§ **Task goal**
Among the records below, find the line with "This screenshot has width=112, height=119." and the line with "688x430 pixels. Task: Click". Set down both and every line between, exactly and with no pictures, but nothing else.

§ **Input records**
-=-=-

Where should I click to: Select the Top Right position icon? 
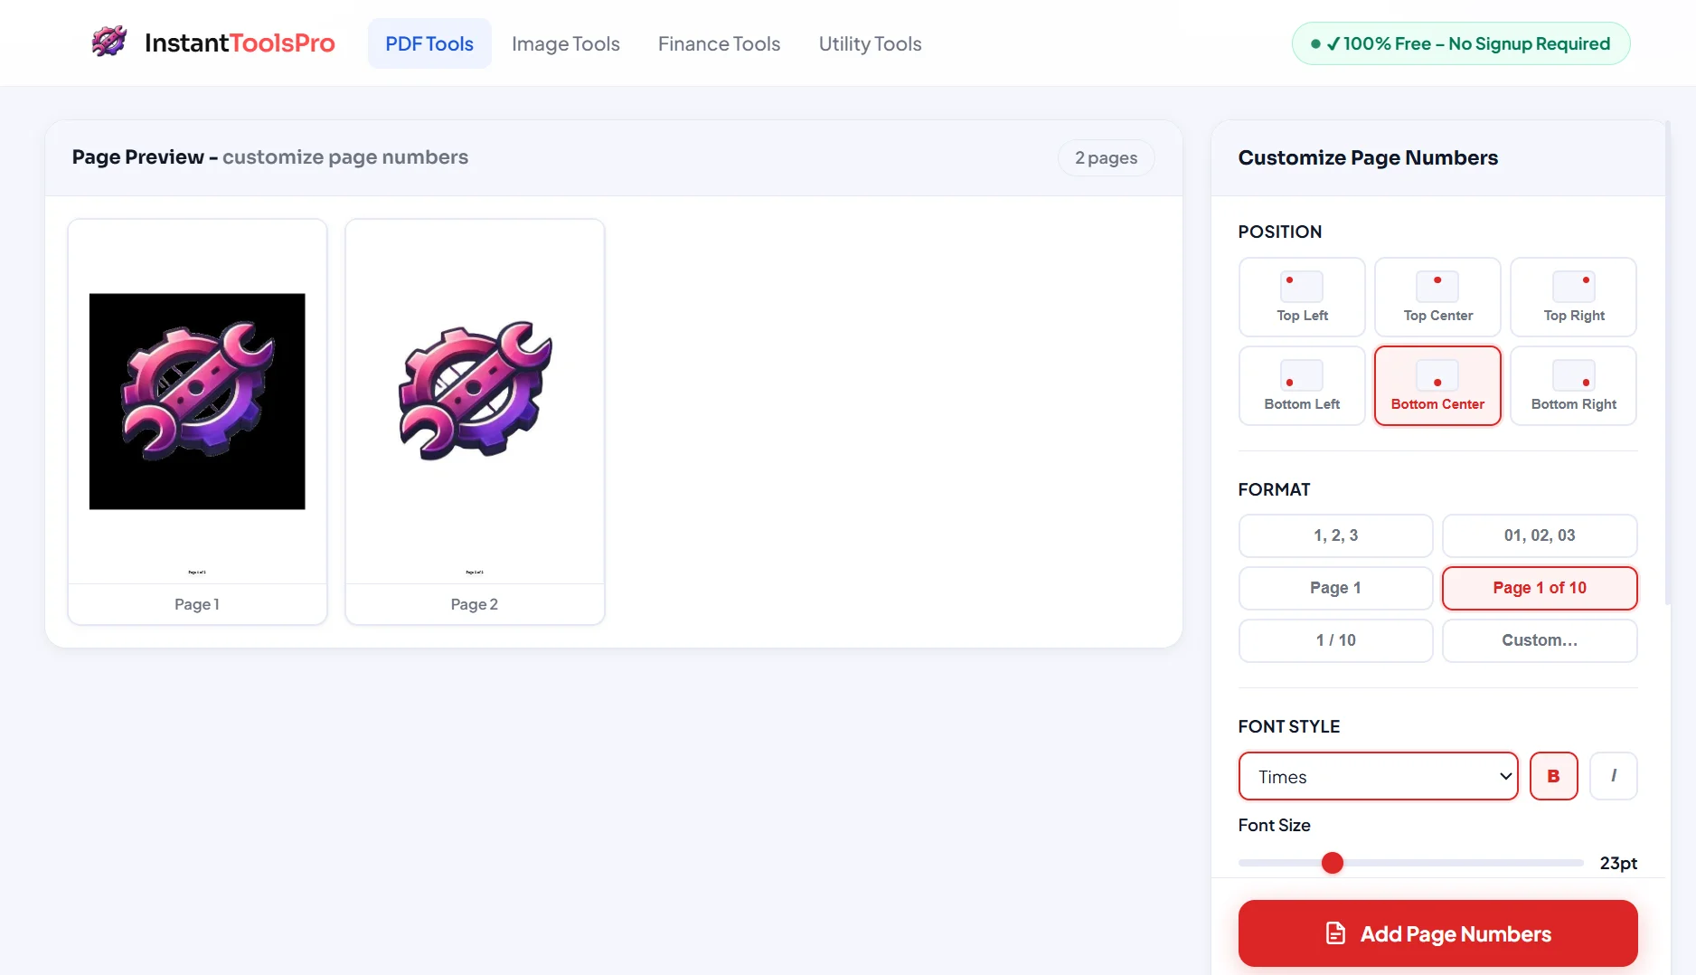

-=-=-

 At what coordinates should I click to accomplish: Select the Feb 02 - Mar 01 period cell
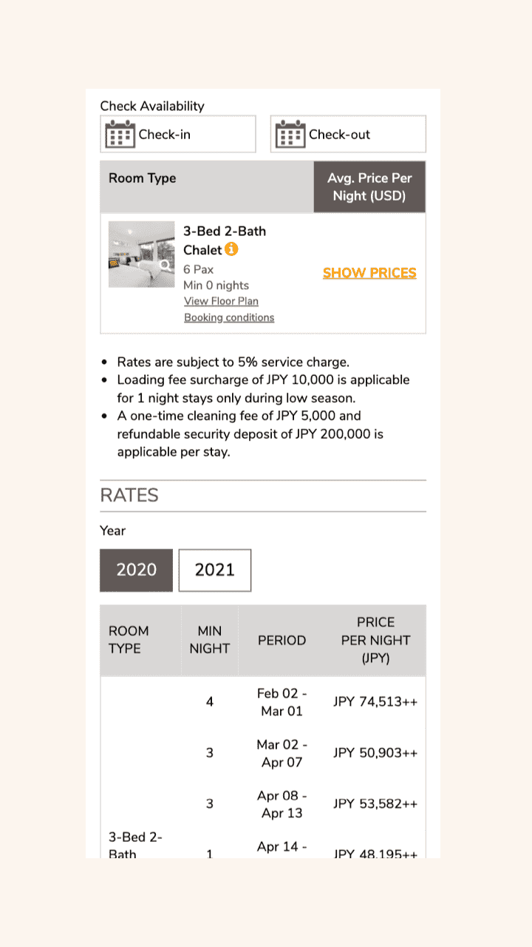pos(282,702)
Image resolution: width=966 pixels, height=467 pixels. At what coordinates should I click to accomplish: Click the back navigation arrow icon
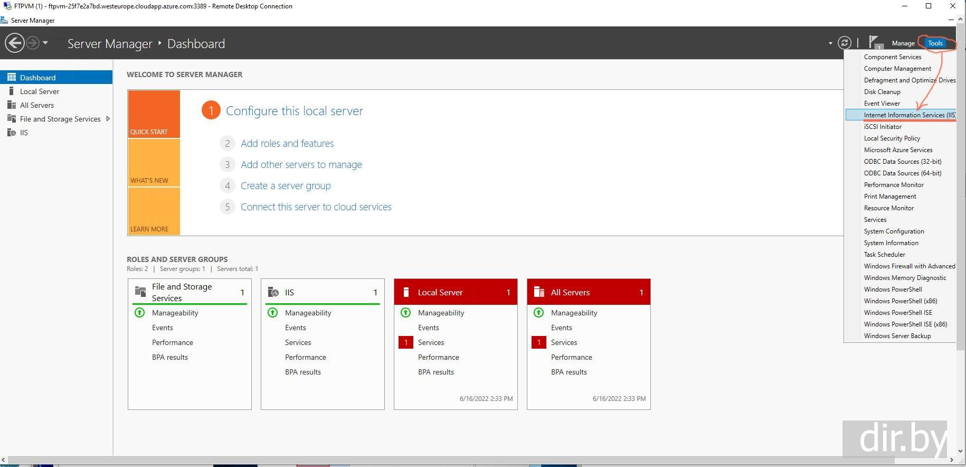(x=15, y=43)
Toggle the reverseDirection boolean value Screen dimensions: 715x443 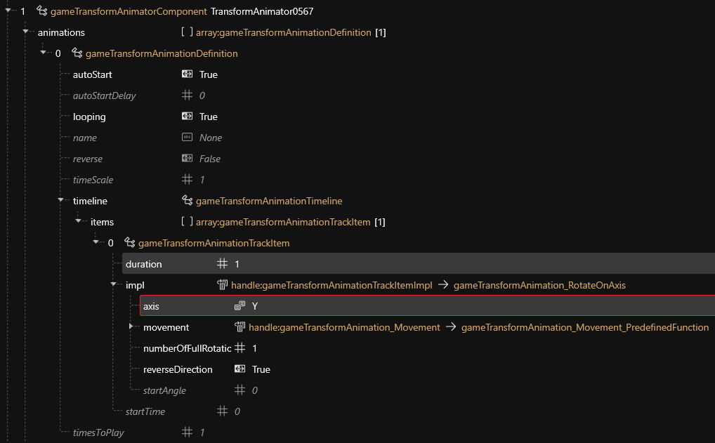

-=-=-

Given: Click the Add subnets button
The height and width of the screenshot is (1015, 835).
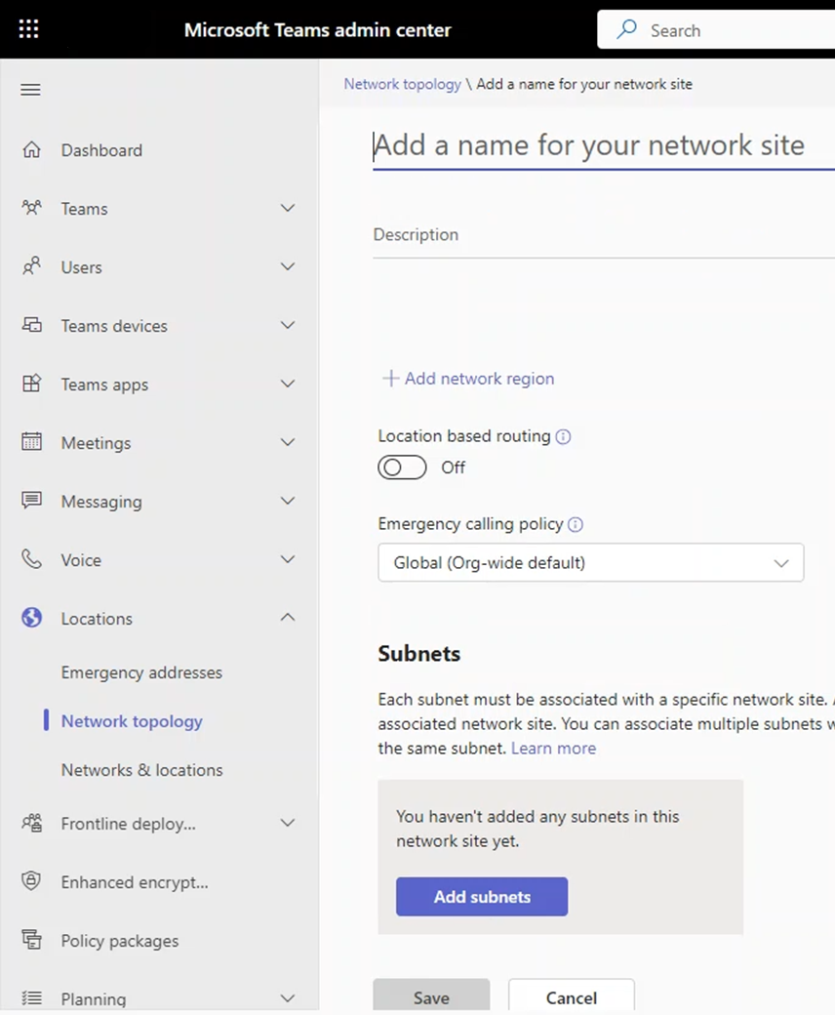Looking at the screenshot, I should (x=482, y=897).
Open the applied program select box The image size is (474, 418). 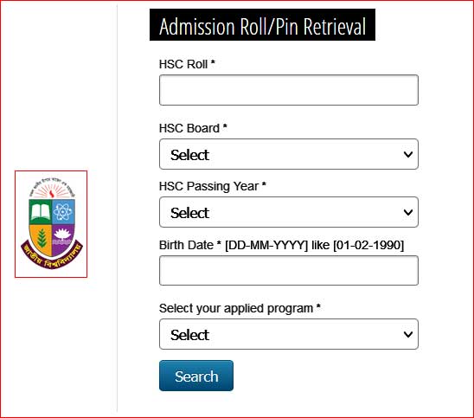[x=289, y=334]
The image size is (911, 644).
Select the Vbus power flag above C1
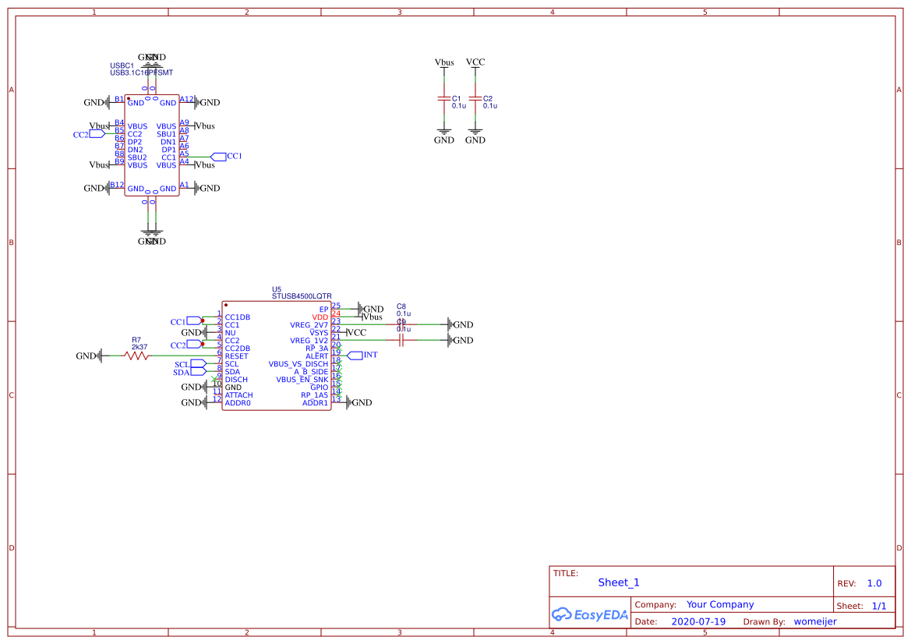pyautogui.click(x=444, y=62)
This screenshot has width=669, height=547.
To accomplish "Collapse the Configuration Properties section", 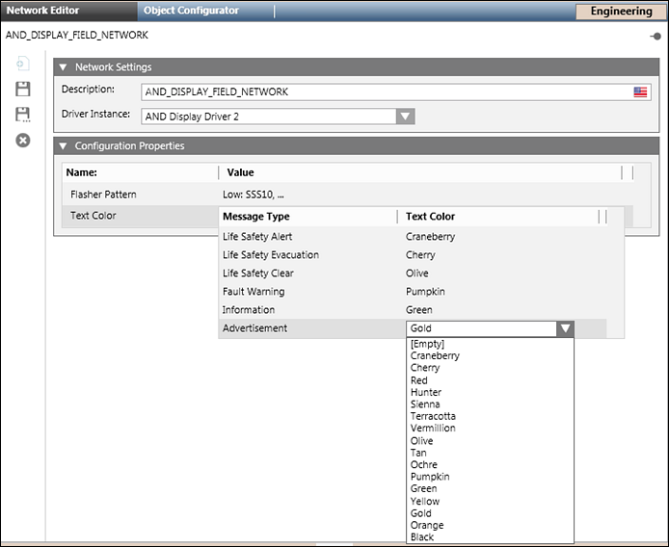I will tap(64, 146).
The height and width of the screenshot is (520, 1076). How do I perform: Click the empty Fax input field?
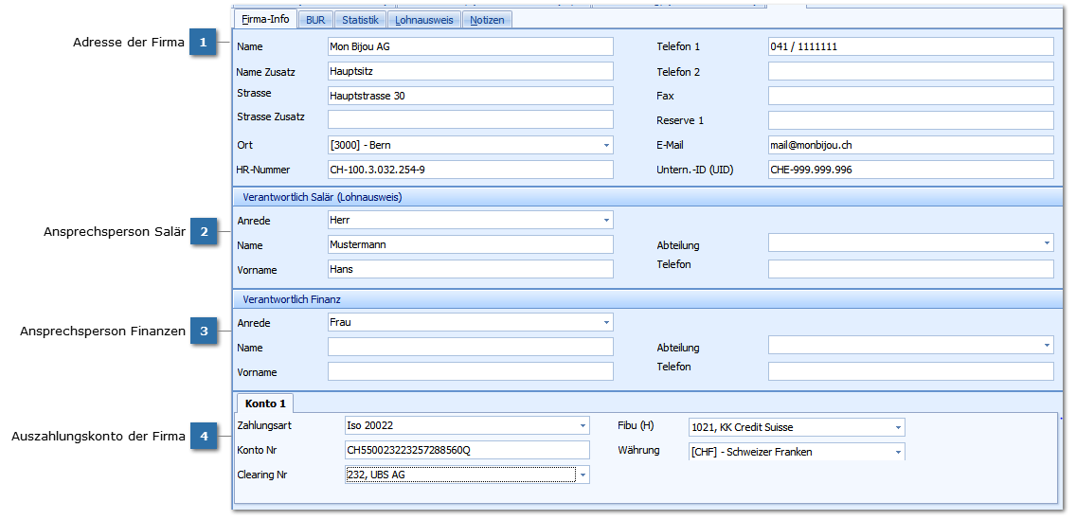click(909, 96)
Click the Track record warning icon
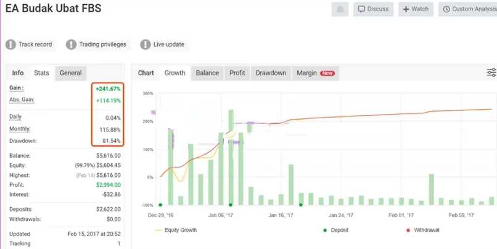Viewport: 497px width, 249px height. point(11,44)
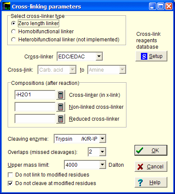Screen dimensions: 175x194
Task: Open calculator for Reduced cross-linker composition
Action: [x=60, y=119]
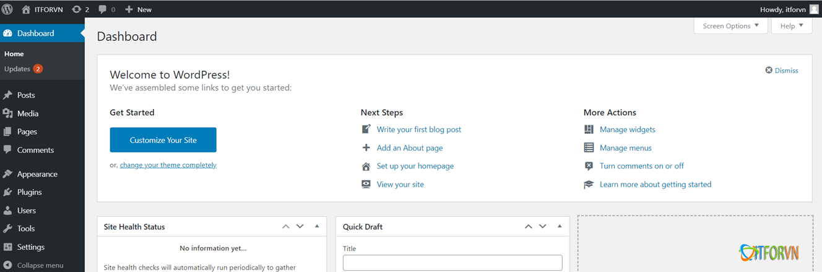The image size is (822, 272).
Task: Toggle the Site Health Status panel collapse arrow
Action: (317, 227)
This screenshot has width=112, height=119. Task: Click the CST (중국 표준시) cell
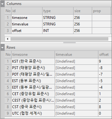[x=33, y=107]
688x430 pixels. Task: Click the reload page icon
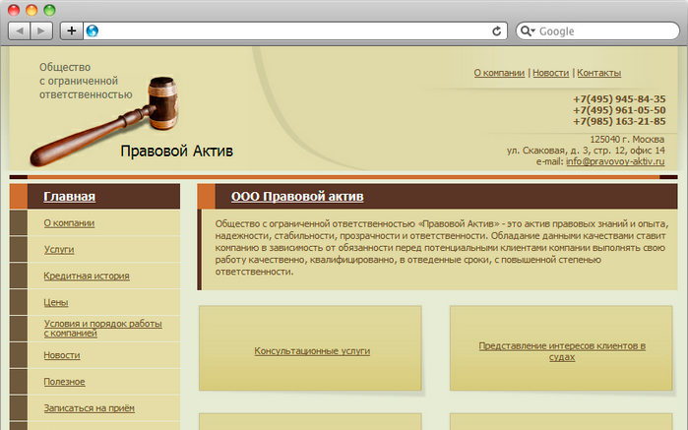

-=-=-

§ **Answer to the exercise**
This screenshot has width=112, height=119. Task: Click the CST (중국 표준시) cell
[x=33, y=107]
688x430 pixels. Task: Click the reload page icon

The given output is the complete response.